直後に3人分の閃熱エネルギーを身に受け、しかし、ハドラーは柳に風とばかりに平然と立っていた。
「そ、それは……!?」
「かつてバーンさまから賜った『鎧の魔剣』! 部下にでもやれと言われたが、リュンナはもともと呪文が効かんし、死蔵していたモノだ。今回引っ張り出してきた。存外役に立つモノだ……」
それがどういったモノか、すぐに理解したのは、まずレオナだった。
「呪文が効かない……! 不死騎団長が使ったっていう、鎧の魔槍の仲間ってところみたいね」
「厄介な……! ソアラ王妃、交代を!」
次いでヒュンケルが、担当する敵を入れ替えようとする。
元から呪文の使えぬヒュンケルとバルトスならば、ハドラーの呪文耐性は関係ないからだ。
だがハドラー自らソアラに踏み込んでいき、格闘戦に移行。
この近い間合で下手に意識を逸らせば、その瞬間に殴り殺されるだろう。
「父さん、レオナ姫、任せた!」
「ああ、息子よ!」
「私もあっちってワケね……!」
ヒュンケルはリバストから離れ、ハドラーの背に向かっていく。
そのヒュンケルの背をリバストは狙ったが、バルトスの6刀流とレオナのベギラマに阻まれる。こちらには呪文が普通に効くのだ。
逆にザラキに関しては、戦士のヒュンケルより賢者のレオナの方が耐性がある。
「ブラッディースクライドッ!!」
鎧は斬撃には強いが、板金に覆われていない部分をピンポイントに狙う刺突には比較的弱いと言えよう。
螺旋状の刺突剣圧がハドラーを背後から襲う。が、ハドラーはその途端、ソアラに組みつき反転した――ソアラを盾にする体勢。
「しまった!」
「いいえ――これでいいわ」
ブラッディースクライドは、この世界ではリュンナの編み出した技だ。
ソアラもまた妹の技として気に入り、会得していたらしい。
胸に触れる剣圧に対し、体内の闘気に全く同じ螺旋回転を描かせることで受け流す――そんな芸当ができるほどに。

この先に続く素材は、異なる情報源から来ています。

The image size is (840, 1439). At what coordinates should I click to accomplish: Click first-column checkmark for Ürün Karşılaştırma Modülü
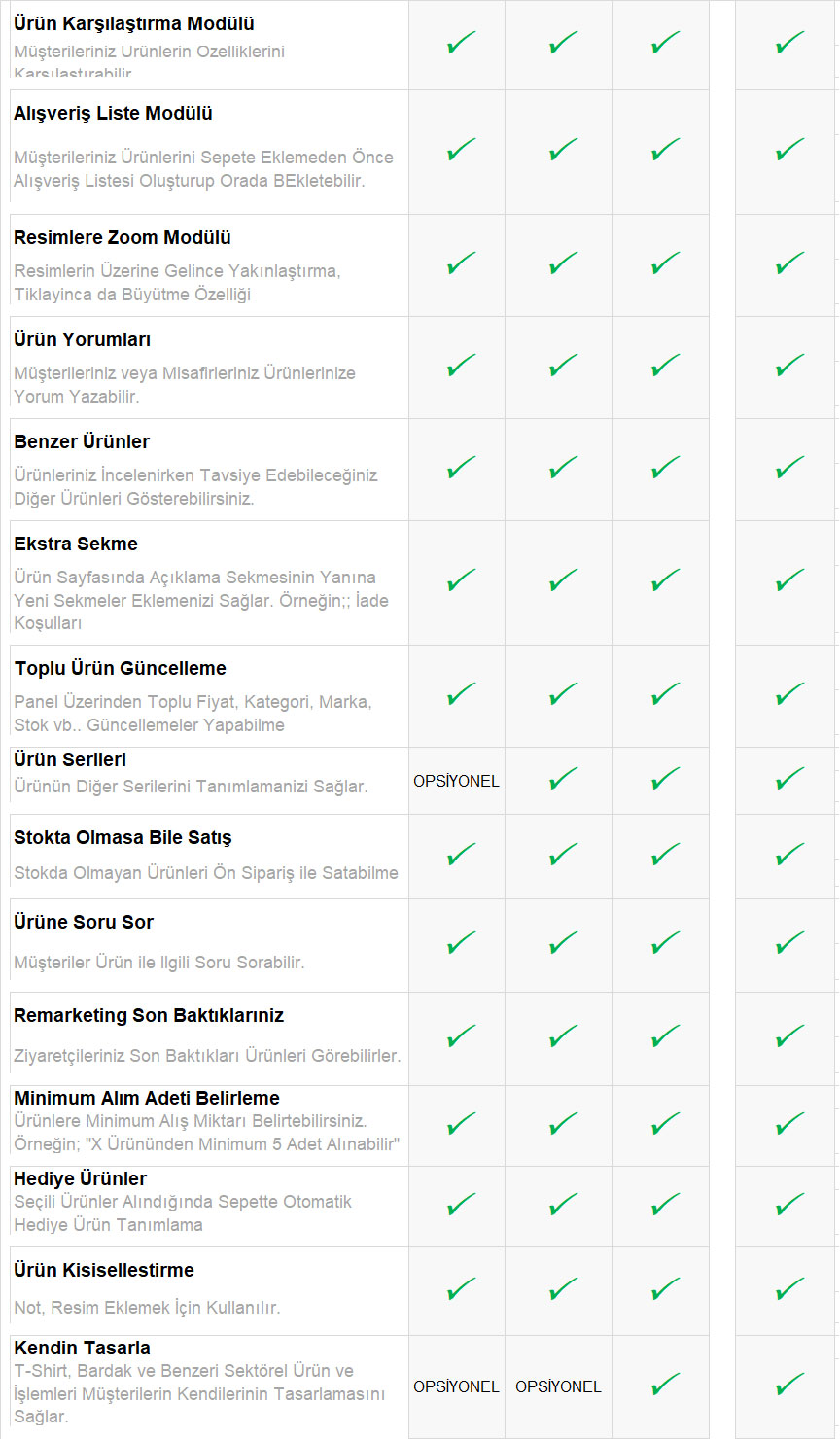(461, 44)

そして受け流す先は当然、背にピッタリとついたハドラーの腹。
あの、姉上、それわたしちょっと出来る気がしないんですけど。
「うおおおう……ッ!?」
想定外の衝撃に、ハドラーは堪らずソアラを置いて吹き飛んだ。くの字。
さしもの鎧にも穴が開く。いわんや、ハドラー自身の胴にも。
「空裂斬!」
その傷にヒュンケルが光の闘気を打ち込んだ。
筆舌に尽くし難い激痛と共に体内の暗黒闘気を掻き乱され、ハドラーの動きが止まる。麻痺。
そこにソアラが、再び炎熱のアーチを。
「穴の開いたその鎧で耐えられるかしら。このくらい凌げなくては――」
姉上、その続きは何ですか?
妹を任せられないわ、とでも言うつもりですか!?
「ベギラゴン!!」
「うごあああああーーー!!!!」
麻痺していたハドラーには相殺も防御もできない。
太陽の閃熱が包み、弾け、炎の嵐。
すぐに悲鳴は途切れ、光が晴れると、そこには両膝をついた鎧姿――
「カラね」
「逃げたか……」
鎧の背中が開いている。
麻痺が切れるまで自前の耐性で堪えた後、重い鎧を脱ぎ捨てて素早さを補うことで、何とか脱出したようだ。
呪文を通さない鎧を纏えば、当然装備者自身も呪文を使うことは難しい――ハドラーには向かなかったか。剣も使わないし。練習はしたのに……。
その頃にはリバストも更なる痛手を負っていた。不利を悟って離脱に至る。
最終的に、炎魔塔はブラッディースクライドで破壊された。